19. A non-transitory computer readable medium storing an information processing program for an information processing apparatus, the program causing a processor of the information processing apparatus to execute a process comprising:

determining an imaging method for imaging a designated imaging target region a plurality of times according to a designated form of the imaging target region;

acquiring a plurality of pieces of first image data obtained by imaging in the imaging method;

generating second image data related to the imaging target region by performing, onto the plurality of pieces of first image data, resize processing in a reduction direction and combining processing; and

acquiring a reduction rate in the resize processing in the reduction direction based on a size of a second image represented by the second image data.

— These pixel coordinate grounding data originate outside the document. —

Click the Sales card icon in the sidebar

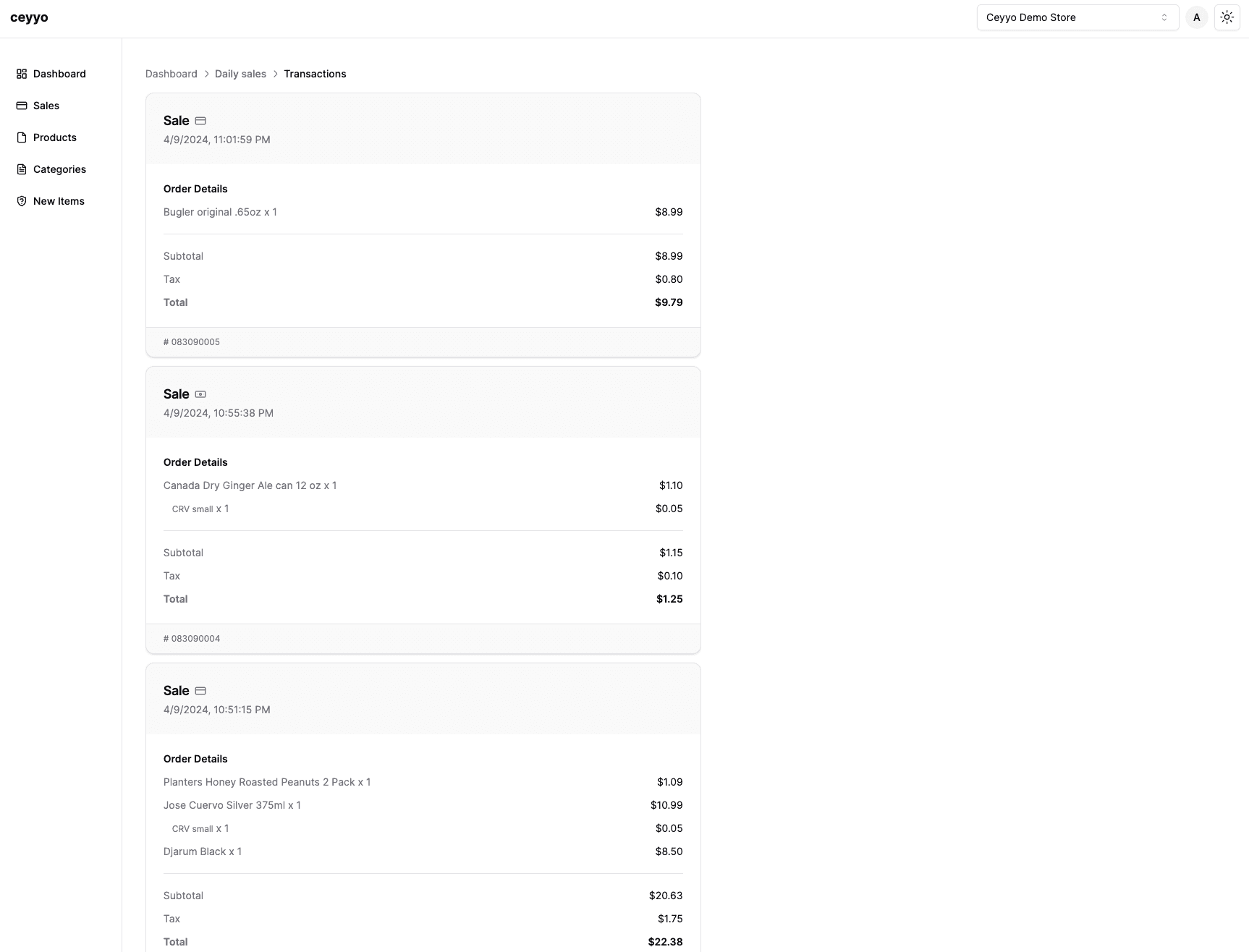21,106
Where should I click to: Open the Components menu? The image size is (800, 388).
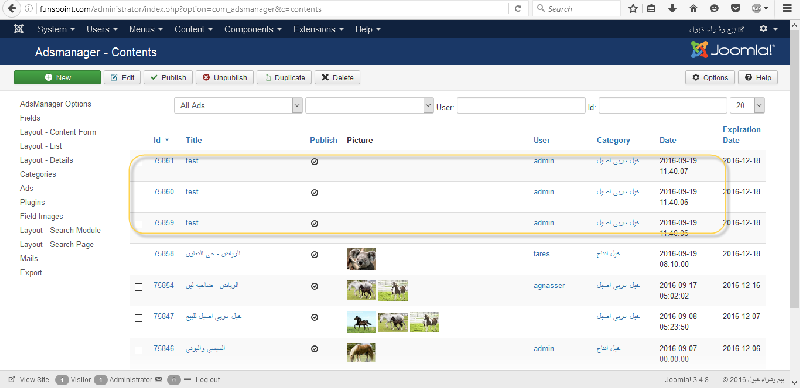pos(253,30)
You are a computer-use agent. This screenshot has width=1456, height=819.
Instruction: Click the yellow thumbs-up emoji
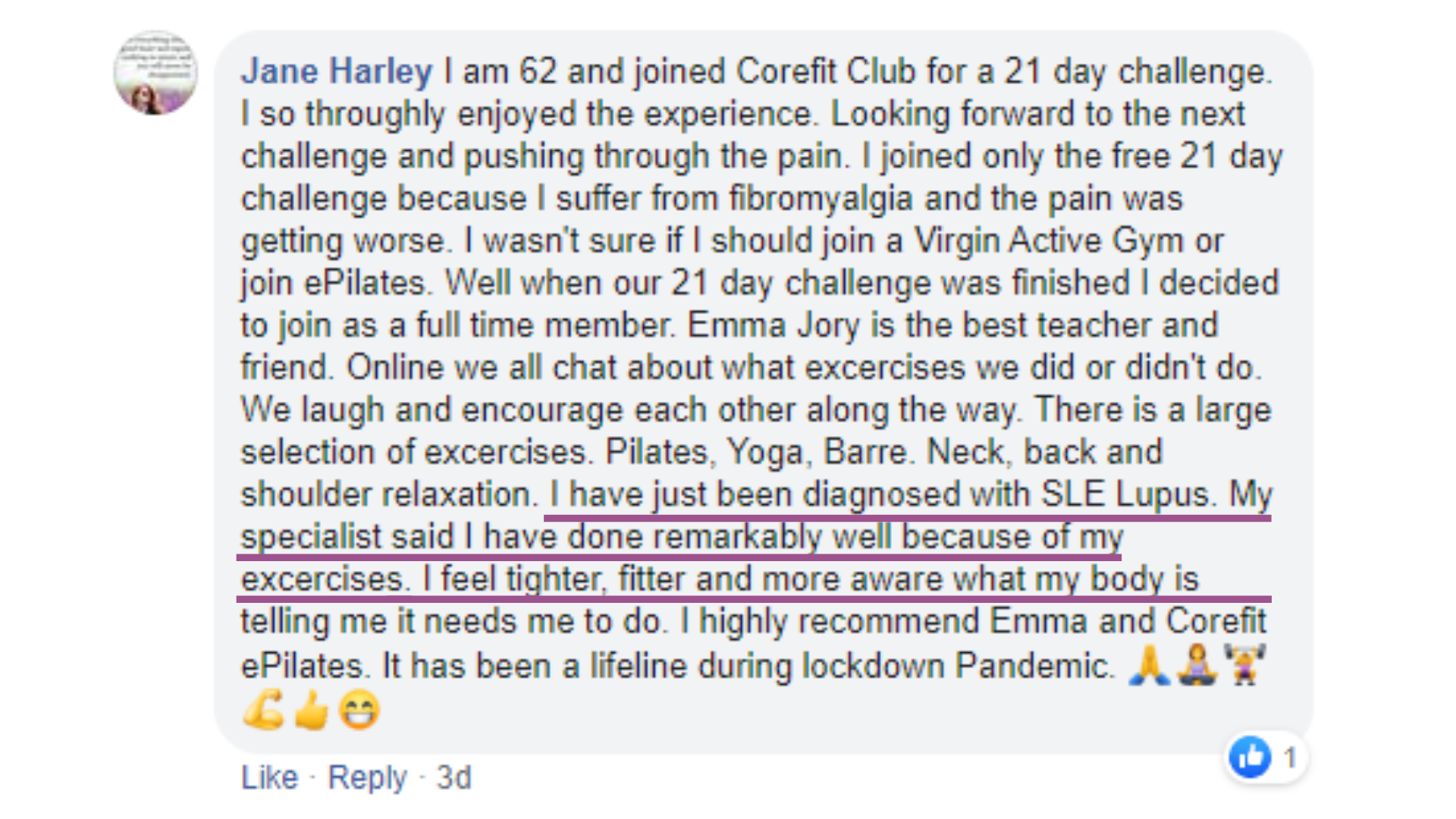coord(312,711)
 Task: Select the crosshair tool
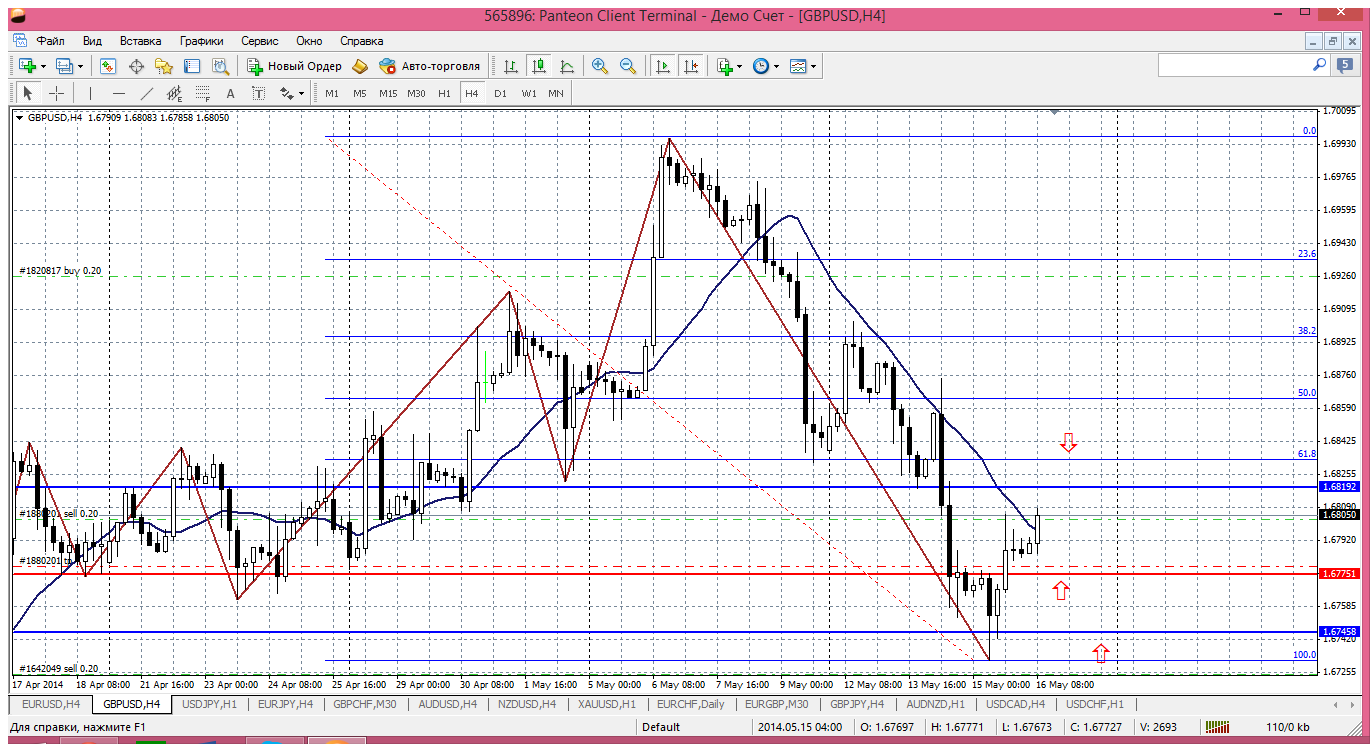point(57,93)
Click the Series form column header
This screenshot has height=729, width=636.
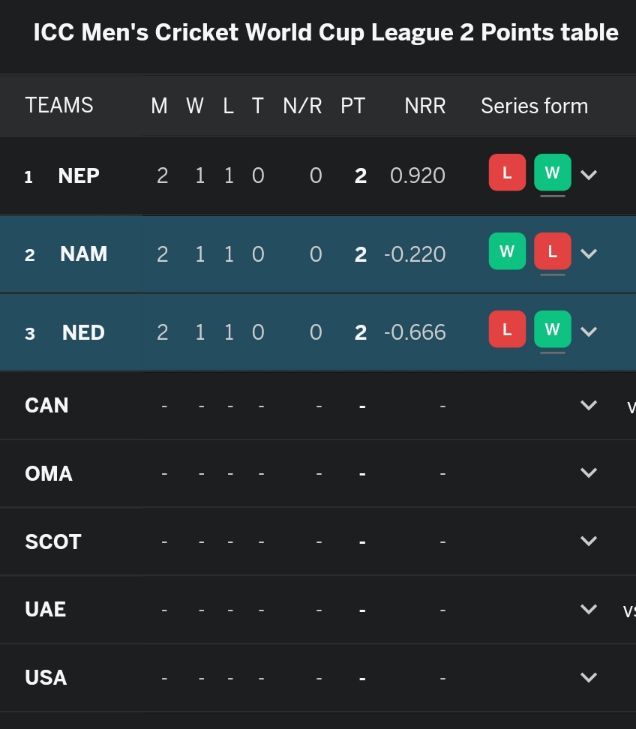[534, 106]
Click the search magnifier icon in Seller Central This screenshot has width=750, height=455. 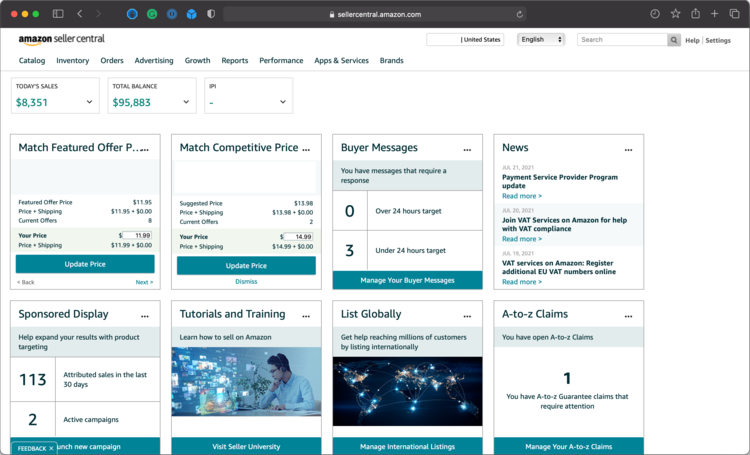674,40
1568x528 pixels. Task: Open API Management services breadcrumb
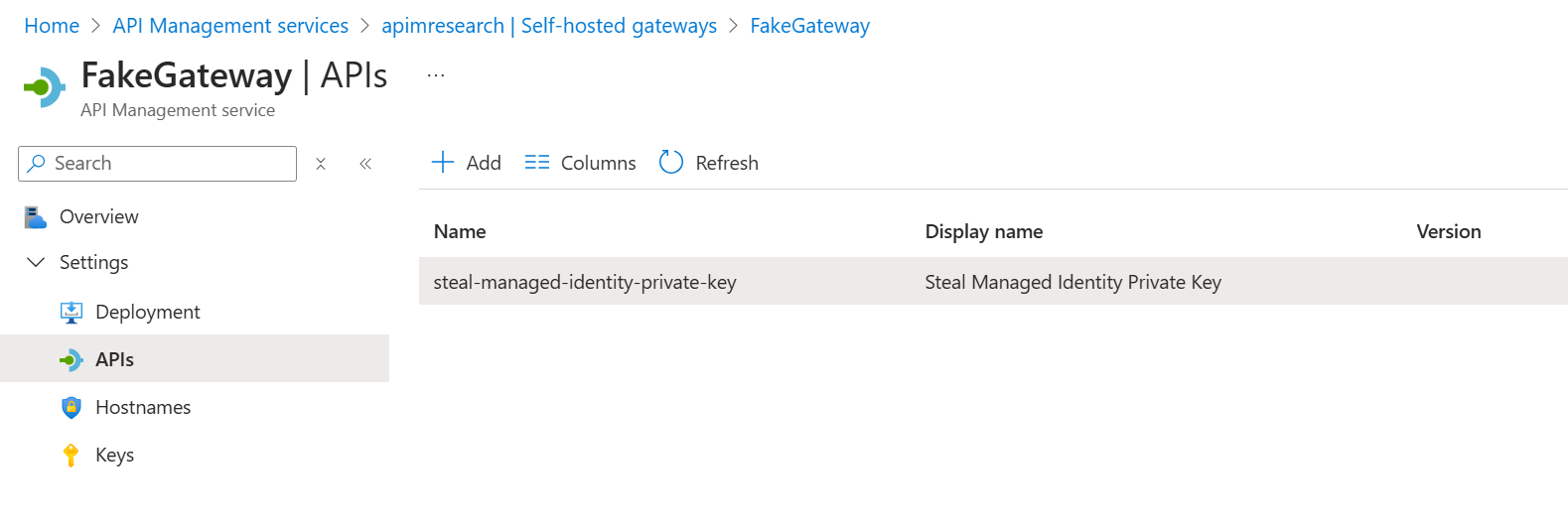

20. An information processing apparatus comprising:

a processor;

wherein the processor is configured to determine an imaging method for imaging a designated imaging target region a plurality of times according to a form of the imaging target region, acquire a plurality of pieces of first image data obtained by imaging in the imaging method, generate second image data related to the imaging target region by performing, onto the plurality of pieces of first image data, resize processing in a reduction direction and combining processing, and after acquiring distance measurement information of a plurality of positions in the imaging target region with a smaller number of times of imaging than the number of times of imaging in the imaging method, perform control of causing the imaging apparatus to execute the imaging by means of the imaging method based on the distance measurement information.

21. An information processing method executed by an information processing apparatus, the method comprising:

via a processor of the information processing apparatus, determining an imaging method for imaging a designated imaging target region a plurality of times according to a form of the imaging target region; acquiring a plurality of pieces of first image data obtained by imaging in the imaging method; generating second image data related to the imaging target region by performing, onto the plurality of pieces of first image data, resize processing in a reduction direction and combining processing; and after acquiring distance measurement information of a plurality of positions in the imaging target region with a smaller number of times of imaging than the number of times of imaging in the imaging method, performing control of causing the imaging apparatus to execute the imaging by means of the imaging method based on the distance measurement information.

22. A non-transitory computer readable medium storing an information processing program for an information processing apparatus, the program causing a processor of the information processing apparatus to execute a process comprising:

determining an imaging method for imaging a designated imaging target region a plurality of times according to a designated form of the imaging target region;

acquiring a plurality of pieces of first image data obtained by imaging in the imaging method;

generating second image data related to the imaging target region by performing, onto the plurality of pieces of first image data, resize processing in a reduction direction and combining processing in a reduction direction; and

after acquiring distance measurement information of a plurality of positions in the imaging target region with a smaller number of times of imaging than the number of times of imaging in the imaging method, performing control of causing the imaging apparatus to execute the imaging by means of the imaging method based on the distance measurement information.